Task instructions: Please reproduce word for word the lines from the start through the line that contains "Impressum (262, 84)", including that final line.

*-*-*

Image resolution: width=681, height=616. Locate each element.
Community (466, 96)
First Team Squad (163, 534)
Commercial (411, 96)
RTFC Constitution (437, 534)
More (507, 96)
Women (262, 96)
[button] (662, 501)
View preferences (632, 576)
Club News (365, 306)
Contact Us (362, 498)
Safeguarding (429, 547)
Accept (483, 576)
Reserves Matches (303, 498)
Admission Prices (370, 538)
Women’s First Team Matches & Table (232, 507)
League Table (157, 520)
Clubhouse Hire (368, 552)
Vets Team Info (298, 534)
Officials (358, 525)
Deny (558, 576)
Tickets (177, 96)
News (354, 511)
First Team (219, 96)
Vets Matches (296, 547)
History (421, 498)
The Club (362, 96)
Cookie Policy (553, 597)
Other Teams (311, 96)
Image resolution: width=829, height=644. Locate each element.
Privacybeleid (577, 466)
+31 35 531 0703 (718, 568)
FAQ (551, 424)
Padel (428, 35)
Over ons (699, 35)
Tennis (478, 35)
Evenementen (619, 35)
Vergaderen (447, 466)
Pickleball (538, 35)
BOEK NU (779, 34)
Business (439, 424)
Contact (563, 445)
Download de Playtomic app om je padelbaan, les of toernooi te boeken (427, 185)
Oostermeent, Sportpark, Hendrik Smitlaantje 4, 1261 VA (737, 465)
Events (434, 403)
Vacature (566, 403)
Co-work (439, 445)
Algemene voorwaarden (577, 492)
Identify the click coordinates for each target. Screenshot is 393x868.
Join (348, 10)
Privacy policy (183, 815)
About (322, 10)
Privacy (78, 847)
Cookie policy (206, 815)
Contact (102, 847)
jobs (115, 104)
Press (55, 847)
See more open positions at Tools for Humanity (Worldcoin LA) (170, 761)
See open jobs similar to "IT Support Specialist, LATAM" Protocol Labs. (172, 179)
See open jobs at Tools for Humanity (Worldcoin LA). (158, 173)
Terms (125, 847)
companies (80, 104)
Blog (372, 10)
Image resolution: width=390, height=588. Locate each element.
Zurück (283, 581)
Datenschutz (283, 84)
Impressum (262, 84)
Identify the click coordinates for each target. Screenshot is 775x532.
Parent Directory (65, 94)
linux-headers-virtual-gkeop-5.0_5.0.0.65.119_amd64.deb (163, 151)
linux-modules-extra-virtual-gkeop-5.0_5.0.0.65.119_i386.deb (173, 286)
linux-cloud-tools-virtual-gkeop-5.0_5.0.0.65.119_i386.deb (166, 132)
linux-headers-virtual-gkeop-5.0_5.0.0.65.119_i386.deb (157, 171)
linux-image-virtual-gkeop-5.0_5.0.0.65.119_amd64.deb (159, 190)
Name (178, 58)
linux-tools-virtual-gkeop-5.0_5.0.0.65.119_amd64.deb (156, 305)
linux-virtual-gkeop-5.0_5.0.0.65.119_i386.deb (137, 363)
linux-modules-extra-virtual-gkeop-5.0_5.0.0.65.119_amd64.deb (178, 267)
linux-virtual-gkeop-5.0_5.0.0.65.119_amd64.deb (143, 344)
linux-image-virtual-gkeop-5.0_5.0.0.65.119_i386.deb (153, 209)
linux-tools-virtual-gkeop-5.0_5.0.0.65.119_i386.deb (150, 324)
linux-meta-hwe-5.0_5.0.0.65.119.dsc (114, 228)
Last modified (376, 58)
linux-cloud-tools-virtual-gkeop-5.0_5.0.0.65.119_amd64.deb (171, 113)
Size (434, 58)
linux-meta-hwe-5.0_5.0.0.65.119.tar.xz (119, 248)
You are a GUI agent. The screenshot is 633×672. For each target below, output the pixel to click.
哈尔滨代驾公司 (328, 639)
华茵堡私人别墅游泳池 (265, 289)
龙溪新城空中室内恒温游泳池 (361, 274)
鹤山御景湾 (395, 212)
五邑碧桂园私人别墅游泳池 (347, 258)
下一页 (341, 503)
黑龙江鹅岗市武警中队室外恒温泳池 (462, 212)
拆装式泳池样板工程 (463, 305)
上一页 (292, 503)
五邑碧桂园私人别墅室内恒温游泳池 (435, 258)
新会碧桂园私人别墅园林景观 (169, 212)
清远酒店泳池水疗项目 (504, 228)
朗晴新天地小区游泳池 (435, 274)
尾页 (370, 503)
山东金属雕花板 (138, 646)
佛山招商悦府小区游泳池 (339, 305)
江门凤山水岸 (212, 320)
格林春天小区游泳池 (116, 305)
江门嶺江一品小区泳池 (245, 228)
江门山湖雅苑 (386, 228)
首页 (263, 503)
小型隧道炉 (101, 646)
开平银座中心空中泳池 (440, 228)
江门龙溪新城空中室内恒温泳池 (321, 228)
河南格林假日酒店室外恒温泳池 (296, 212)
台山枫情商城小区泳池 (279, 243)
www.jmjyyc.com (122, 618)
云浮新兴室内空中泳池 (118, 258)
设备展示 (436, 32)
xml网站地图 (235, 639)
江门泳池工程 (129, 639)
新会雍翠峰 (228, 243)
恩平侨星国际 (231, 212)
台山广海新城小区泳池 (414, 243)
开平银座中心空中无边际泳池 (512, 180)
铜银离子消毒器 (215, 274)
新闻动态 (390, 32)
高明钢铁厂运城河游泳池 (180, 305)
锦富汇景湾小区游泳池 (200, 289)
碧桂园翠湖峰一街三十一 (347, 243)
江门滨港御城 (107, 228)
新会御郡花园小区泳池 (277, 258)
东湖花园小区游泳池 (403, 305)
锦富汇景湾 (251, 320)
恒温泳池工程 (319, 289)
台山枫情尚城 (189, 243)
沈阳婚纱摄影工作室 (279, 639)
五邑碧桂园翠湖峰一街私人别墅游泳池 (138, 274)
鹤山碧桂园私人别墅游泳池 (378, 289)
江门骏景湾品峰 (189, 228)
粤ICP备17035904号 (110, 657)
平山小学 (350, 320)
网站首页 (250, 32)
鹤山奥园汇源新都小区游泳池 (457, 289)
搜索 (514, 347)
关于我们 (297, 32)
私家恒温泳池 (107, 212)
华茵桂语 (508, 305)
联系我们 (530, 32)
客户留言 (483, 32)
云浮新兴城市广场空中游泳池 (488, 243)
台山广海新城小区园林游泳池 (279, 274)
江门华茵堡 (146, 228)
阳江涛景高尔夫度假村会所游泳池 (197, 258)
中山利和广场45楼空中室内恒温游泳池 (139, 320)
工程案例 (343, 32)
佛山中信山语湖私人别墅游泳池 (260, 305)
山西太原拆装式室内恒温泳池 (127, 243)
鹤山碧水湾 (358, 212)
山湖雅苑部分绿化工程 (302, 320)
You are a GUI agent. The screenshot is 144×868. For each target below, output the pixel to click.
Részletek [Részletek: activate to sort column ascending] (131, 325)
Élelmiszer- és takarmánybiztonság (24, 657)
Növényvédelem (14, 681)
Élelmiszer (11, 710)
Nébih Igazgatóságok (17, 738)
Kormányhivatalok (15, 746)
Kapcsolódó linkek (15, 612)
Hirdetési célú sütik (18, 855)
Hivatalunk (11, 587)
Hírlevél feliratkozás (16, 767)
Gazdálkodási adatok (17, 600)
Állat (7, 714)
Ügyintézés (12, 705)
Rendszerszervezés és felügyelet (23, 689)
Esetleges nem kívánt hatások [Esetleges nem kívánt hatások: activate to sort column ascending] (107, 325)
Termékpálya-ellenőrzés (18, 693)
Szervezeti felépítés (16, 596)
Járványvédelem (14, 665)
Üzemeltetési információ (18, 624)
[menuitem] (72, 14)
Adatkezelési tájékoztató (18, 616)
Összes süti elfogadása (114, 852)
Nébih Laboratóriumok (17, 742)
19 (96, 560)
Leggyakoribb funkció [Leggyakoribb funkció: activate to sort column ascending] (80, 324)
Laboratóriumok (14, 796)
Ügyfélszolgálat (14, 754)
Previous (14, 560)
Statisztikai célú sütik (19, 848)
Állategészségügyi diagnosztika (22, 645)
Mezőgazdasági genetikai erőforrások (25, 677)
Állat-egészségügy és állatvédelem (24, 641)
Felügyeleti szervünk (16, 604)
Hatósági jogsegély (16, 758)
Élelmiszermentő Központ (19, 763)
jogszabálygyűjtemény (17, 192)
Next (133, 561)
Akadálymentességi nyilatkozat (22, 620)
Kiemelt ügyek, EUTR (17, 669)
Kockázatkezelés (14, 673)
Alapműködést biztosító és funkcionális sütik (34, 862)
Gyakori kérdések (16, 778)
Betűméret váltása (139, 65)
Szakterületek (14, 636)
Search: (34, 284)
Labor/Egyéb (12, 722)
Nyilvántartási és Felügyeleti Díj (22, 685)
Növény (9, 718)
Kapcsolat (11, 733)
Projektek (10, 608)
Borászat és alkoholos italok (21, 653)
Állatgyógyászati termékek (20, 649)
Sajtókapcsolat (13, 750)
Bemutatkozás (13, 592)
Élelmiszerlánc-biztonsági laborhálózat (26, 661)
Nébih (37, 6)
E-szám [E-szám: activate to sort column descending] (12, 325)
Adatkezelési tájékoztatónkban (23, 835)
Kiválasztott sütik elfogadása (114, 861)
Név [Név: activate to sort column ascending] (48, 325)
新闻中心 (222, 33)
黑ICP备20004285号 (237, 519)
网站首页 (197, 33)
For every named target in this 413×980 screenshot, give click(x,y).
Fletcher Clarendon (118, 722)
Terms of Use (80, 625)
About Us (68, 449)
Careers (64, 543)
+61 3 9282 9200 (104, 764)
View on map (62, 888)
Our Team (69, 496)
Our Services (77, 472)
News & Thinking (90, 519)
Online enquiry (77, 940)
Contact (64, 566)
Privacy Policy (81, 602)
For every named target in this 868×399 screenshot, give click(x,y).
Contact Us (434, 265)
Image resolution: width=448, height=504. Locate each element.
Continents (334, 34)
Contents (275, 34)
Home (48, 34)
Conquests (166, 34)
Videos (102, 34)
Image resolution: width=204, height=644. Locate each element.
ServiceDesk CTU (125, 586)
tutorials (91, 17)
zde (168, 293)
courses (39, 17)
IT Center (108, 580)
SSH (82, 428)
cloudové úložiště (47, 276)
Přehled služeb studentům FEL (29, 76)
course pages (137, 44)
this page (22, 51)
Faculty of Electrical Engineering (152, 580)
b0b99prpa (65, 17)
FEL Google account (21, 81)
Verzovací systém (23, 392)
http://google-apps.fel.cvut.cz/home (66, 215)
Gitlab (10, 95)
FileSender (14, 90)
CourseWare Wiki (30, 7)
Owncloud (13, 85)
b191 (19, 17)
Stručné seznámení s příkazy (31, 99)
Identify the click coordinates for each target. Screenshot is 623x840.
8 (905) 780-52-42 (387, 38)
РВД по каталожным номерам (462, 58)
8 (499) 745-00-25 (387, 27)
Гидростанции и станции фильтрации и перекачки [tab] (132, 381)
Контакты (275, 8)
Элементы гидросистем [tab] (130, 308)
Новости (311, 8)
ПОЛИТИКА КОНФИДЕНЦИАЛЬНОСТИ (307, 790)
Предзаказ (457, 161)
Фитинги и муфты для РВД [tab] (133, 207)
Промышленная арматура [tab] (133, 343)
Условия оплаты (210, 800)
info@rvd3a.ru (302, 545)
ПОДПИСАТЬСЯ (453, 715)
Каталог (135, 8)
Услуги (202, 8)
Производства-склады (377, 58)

*-*-*

Result for this task:
Image resolution: width=681, height=616. Locate each element.
Community (466, 96)
First Team Squad (163, 534)
Commercial (411, 96)
RTFC Constitution (437, 534)
More (507, 96)
Women (262, 96)
[button] (662, 501)
View preferences (632, 576)
Club News (365, 306)
Contact Us (362, 498)
Safeguarding (429, 547)
Accept (483, 576)
Reserves Matches (303, 498)
Admission Prices (370, 538)
Women’s First Team Matches & Table (232, 507)
League Table (157, 520)
Clubhouse Hire (368, 552)
Vets Team Info (298, 534)
Officials (358, 525)
Deny (558, 576)
Tickets (177, 96)
News (354, 511)
First Team (219, 96)
Vets Matches (296, 547)
History (421, 498)
The Club (362, 96)
Cookie Policy (553, 597)
Other Teams (311, 96)
Image resolution: width=829, height=644. Locate each element.
Privacybeleid (577, 466)
+31 35 531 0703 (718, 568)
FAQ (551, 424)
Padel (428, 35)
Over ons (699, 35)
Tennis (478, 35)
Evenementen (619, 35)
Vergaderen (447, 466)
Pickleball (538, 35)
BOEK NU (779, 34)
Business (439, 424)
Contact (563, 445)
Download de Playtomic app om je padelbaan, les of toernooi te boeken (427, 185)
Oostermeent, Sportpark, Hendrik Smitlaantje 4, 1261 VA (737, 465)
Events (434, 403)
Vacature (566, 403)
Co-work (439, 445)
Algemene voorwaarden (577, 492)
Identify the click coordinates for each target. Screenshot is 393x868.
Join (348, 10)
Privacy policy (183, 815)
About (322, 10)
Privacy (78, 847)
Cookie policy (206, 815)
Contact (102, 847)
jobs (115, 104)
Press (55, 847)
See more open positions at Tools for Humanity (Worldcoin LA) (170, 761)
See open jobs similar to "IT Support Specialist, LATAM" Protocol Labs. (172, 179)
See open jobs at Tools for Humanity (Worldcoin LA). (158, 173)
Terms (125, 847)
companies (80, 104)
Blog (372, 10)
Image resolution: width=390, height=588. Locate each element.
Zurück (283, 581)
Datenschutz (283, 84)
Impressum (262, 84)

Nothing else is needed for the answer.